Nathaniel Mah s’inquiète pour la relève et se demande si son sport va survivre. « Ça empire chaque année. On ne peut pas descendre plus bas, mais au moins, on avait un tremplin à la maison, avec de jeunes athlètes qui pouvaient se développer. Maintenant, c’est fini. Je me sens un peu seul et c’est triste de voir où le sport s’en va. C’est l’un des sports originaux des Jeux olympiques. Comment ne pas aimer ça ? Tu es actif, tu peux montrer que tu as du courage en sautant à ski, ce qui est un élément très différent. »
Après s’être entraîné avec l’équipe américaine l’an dernier, avec ses compatriotes de saut à ski, Nathaniel Mah a embauché un entraîneur slovène, Gasper Bartol. Il passe l’hiver à Planica, participant à des épreuves de la Coupe continentale. Il se débrouille avec les moyens du bord, offrant bières ou sirop d’érable aux techniciens d’autres pays qui fartent ses skis.

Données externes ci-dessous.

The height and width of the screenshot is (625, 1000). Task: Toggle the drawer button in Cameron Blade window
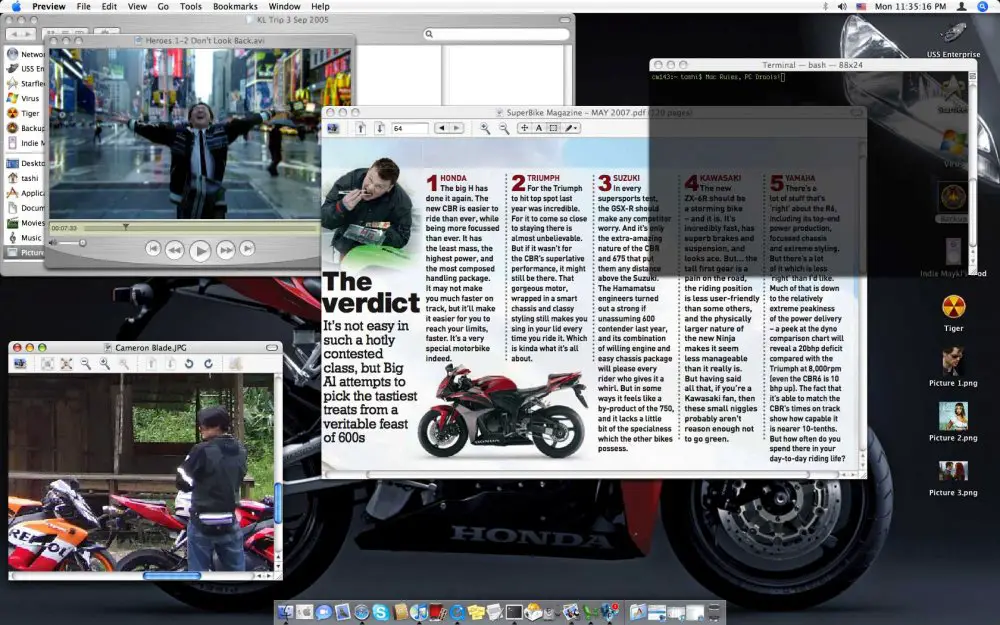20,364
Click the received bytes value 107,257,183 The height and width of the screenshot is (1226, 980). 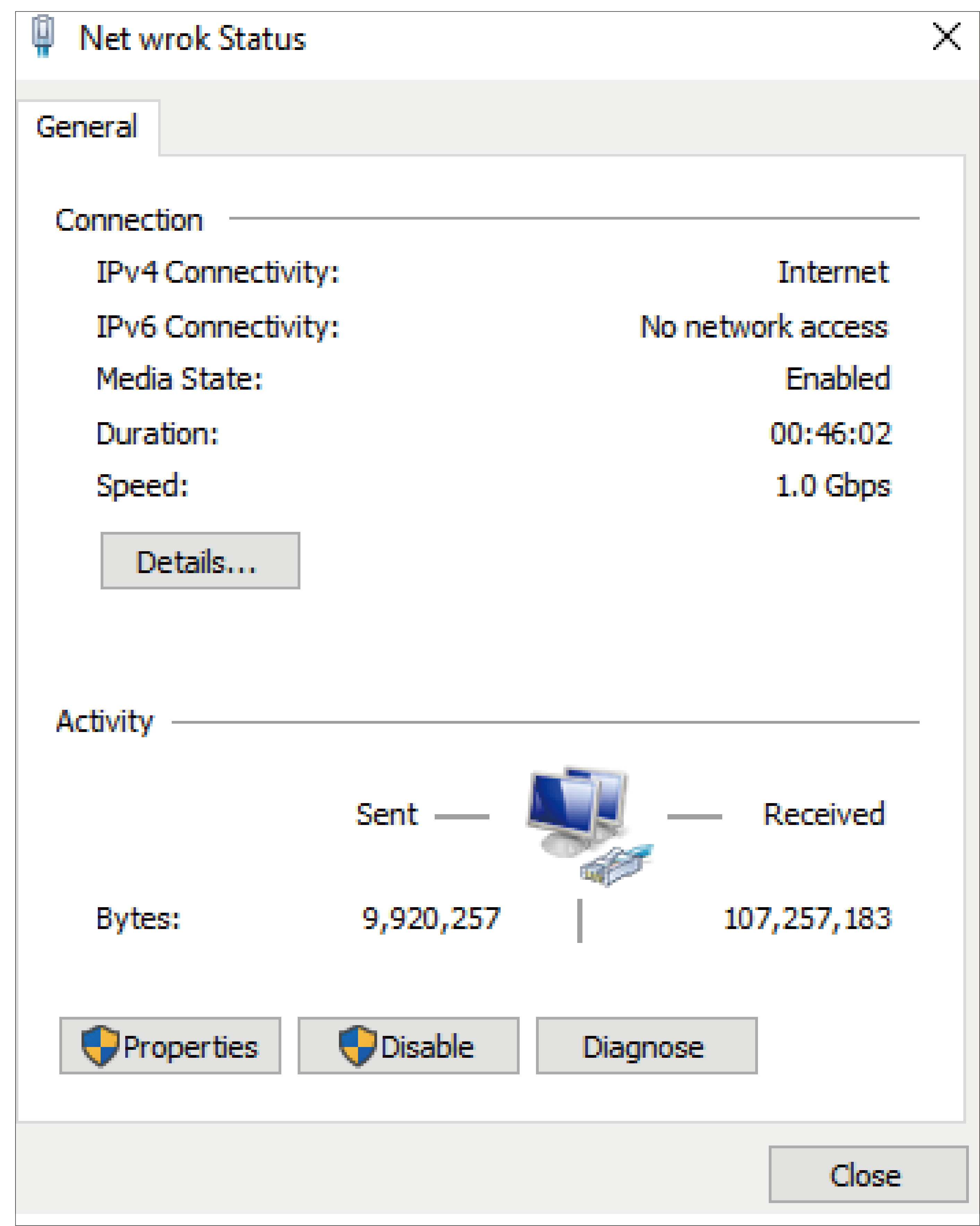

À Seefeld, l’équipe canadienne de ski de fond lui a gracieusement préparé son équipement. Auteur d’une course « très moyenne », il a dégringolé au 50e rang. « C’est loin d’avoir été ma meilleure course, mais ça aurait pu être pire », dit celui qui n’avait pas terminé après avoir fait une chute aux Mondiaux précédents, en 2017. Il est plus sauteur que skieur.
Jeudi, le Canadien n’a pas pris le départ du tremplin normal. Il était déjà retourné en Slovénie, faute d’argent pour se payer une chambre à Seefeld.
Après avoir touché le fond l’hiver dernier, Mah a envisagé la retraite. Il a décidé de continuer, simplement pour voir jusqu’où il peut aller. « Je ne cours plus après le rêve olympique, je le fais pour moi. Je ne veux pas arrêter parce qu’il n’y a plus de tremplin au Canada, pas de soutien financier ou quoi que ce soit. Je veux quitter le sport quand je saurai que j’ai fait ce que j’avais à faire. »
À la fin de l’entrevue, une dame qui se trouvait dans les gradins s’est penchée en tendant un drapeau canadien. Nathaniel Mah l’a signé, puis s’en est allé, ses longs skis sur les épaules. La solitude du coureur de combiné nordique canadien.